## What the exercise asks:
Please extract the rows between the line holding "Task: Pick the blonde red-eyed male hero" and the line holding "pyautogui.click(x=266, y=96)", inclusive, and repeat them word for word.

Records for finding displayed items:
◇ ◇ ◇ ◇ ◇ ◇ ◇

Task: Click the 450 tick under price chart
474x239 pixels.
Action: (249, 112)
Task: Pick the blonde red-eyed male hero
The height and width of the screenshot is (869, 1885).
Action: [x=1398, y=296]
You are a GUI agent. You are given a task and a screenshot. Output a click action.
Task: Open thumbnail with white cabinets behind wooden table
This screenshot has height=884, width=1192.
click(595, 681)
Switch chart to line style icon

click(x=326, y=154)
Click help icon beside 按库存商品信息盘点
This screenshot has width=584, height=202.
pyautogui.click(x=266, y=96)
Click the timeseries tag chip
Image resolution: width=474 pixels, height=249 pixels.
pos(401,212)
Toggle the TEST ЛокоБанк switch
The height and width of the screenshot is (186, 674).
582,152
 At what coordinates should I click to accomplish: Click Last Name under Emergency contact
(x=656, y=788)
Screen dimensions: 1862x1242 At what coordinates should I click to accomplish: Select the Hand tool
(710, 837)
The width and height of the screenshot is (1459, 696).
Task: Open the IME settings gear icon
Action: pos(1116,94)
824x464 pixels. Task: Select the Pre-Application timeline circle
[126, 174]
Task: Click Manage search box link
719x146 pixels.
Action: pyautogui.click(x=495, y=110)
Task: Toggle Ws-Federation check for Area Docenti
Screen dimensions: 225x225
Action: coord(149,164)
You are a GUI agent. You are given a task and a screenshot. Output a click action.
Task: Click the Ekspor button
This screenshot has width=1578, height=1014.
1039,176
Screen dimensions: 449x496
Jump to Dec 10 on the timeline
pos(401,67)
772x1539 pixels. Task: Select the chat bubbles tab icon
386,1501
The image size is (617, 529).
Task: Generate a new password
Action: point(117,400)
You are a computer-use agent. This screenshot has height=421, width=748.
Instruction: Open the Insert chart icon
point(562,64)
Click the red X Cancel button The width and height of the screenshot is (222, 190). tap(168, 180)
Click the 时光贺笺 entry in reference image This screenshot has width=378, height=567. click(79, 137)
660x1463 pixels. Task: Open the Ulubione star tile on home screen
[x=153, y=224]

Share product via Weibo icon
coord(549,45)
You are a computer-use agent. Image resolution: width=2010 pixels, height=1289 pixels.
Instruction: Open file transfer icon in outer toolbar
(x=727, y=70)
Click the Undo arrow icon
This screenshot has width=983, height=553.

◇ ◇ ◇ ◇ ◇ ◇ ◇

## Full answer:
Task: Pick the blonde red-eyed male hero
The height and width of the screenshot is (869, 1885).
Action: [x=1398, y=296]
You are a GUI agent. You are given a task and a screenshot. Output a click action.
Task: Open thumbnail with white cabinets behind wooden table
This screenshot has height=884, width=1192.
click(595, 681)
Switch chart to line style icon

click(x=326, y=154)
Click help icon beside 按库存商品信息盘点
This screenshot has width=584, height=202.
pyautogui.click(x=266, y=96)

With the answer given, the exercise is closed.